Braun table fan HL1

Painted base plate, chromed stand, cylindrical motor and rotor. Clear, geometric, reduced. Form follows function. Classic Braun or classic brAun.

The small electric household appliance with the beautiful name “Multiwind” was designed by Reinhold Weiss in 1961. The industrial design graduate of the Ulm School of Design worked as a product designer at Braun from 1959-67 and created a series of precisely crafted appliances during this time. The form-fitting nature of his work is exemplified by the switch inserted into the motor housing of the fan. Together with elements such as the rotatable and transparent Plexiglas cover of the blades, the design testifies to a “haptic appeal and is not devoid of a certain play value” – as the German Design Council judged the table fan on the occasion of the award of the German Federal Prize “Good Form”.

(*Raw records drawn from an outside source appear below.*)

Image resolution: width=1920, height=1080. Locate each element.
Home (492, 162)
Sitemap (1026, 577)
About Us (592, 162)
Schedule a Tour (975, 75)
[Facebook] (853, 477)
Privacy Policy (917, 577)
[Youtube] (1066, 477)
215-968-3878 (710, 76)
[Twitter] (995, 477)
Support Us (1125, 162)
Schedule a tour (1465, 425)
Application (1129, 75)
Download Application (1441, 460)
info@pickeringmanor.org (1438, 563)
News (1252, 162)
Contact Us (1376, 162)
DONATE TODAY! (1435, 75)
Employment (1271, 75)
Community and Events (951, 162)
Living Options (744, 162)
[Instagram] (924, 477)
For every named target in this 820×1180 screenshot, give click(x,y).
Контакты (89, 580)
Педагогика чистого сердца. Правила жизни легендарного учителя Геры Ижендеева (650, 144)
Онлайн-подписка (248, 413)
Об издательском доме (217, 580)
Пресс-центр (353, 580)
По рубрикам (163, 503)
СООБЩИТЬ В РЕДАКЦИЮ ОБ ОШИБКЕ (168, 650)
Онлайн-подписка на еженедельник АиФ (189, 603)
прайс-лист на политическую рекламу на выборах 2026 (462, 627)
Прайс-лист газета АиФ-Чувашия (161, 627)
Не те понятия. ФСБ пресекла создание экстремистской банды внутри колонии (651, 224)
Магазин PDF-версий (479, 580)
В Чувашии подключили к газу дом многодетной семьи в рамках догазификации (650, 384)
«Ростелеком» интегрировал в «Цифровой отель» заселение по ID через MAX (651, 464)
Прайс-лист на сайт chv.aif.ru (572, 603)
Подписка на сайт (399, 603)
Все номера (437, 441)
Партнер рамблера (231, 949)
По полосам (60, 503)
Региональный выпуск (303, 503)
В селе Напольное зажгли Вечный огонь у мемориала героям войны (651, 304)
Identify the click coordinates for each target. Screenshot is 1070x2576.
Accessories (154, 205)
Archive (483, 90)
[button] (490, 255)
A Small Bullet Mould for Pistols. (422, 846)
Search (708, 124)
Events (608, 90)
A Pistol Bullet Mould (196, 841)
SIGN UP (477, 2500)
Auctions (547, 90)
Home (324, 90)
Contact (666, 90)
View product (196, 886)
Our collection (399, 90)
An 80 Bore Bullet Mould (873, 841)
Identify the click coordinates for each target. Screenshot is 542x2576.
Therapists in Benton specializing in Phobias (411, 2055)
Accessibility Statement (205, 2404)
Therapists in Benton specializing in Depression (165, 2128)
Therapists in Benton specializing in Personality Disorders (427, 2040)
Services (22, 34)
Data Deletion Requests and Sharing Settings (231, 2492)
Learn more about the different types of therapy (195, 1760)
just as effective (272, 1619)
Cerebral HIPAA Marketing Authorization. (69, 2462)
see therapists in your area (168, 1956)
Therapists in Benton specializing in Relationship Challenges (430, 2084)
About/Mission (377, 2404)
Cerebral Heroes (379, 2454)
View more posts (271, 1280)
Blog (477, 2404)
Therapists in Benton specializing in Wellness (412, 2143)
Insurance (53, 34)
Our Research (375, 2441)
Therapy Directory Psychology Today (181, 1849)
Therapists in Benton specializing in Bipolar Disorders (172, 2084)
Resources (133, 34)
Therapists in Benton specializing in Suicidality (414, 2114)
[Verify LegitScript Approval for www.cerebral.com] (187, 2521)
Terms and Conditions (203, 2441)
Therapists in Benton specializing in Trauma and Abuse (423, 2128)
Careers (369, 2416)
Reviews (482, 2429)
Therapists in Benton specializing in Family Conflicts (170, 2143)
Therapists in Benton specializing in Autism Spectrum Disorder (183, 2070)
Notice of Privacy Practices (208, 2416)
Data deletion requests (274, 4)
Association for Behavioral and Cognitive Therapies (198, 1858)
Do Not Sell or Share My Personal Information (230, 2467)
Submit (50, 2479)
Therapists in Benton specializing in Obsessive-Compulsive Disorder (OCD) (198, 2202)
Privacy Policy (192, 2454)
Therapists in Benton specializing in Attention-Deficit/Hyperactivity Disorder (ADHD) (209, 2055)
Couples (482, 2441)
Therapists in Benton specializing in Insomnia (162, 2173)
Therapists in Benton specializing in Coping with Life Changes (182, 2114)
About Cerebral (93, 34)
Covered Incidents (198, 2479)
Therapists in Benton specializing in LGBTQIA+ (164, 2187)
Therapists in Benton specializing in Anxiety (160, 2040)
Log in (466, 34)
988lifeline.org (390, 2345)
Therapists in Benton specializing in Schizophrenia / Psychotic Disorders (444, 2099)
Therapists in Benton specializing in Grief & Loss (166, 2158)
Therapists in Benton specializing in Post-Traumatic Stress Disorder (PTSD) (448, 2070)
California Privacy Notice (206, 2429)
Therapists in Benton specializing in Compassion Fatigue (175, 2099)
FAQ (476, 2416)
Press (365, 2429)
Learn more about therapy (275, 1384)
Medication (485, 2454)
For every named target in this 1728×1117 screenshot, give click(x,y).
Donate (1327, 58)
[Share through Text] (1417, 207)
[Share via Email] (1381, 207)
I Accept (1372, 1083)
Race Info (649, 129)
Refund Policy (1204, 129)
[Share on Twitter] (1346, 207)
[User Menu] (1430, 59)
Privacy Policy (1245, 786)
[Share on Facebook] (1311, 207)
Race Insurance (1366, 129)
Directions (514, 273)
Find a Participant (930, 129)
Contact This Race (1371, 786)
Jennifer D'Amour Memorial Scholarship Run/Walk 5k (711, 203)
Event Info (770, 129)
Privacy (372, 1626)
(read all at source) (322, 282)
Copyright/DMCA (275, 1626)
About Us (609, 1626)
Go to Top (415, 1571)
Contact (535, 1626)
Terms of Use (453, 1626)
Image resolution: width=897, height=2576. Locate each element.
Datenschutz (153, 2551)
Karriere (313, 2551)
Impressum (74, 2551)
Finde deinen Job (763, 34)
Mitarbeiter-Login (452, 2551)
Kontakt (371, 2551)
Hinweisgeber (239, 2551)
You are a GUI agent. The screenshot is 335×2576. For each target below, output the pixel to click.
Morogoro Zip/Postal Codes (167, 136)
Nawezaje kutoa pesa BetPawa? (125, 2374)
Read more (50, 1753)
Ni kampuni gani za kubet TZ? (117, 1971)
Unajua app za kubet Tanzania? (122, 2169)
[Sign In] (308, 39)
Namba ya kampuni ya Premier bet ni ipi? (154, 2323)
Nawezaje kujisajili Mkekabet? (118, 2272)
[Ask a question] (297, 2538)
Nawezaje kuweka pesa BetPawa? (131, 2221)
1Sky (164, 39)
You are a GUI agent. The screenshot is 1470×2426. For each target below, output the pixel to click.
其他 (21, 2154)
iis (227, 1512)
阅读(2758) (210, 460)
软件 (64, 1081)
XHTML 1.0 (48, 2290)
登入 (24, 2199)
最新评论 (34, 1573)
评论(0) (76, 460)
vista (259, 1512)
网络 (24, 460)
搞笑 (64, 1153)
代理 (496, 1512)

The transverse tangential gearbox with 220-volt motor is based on the Laing-Eck principle (named after the developers Nikolaus Johannes Laing and Bruno Eck), has a high degree of efficiency and enables almost silent operation. It was this feature in particular that helped the table fan achieve a certain political notoriety: as a silent air cooler on John F. Kennedy’s lectern during his speech in Frankfurt’s Paulskirche in 1963. The HL1 also owes a place in popular cultural memory (at least among Braun and science fiction aficionados) to its unconditionally modern appearance as part of Rick Deckard’s apartment furnishings in the 1982 film Blade Runner.

The “Multiwind” has become a classic of early Braun design and is not only available in MoMA’s collection, but can still be seen until the end of November in our small special exhibition “The Braun Idea. On the Corporate Identity of the Braun Company 1954 to 1972” and then back in the permanent exhibition.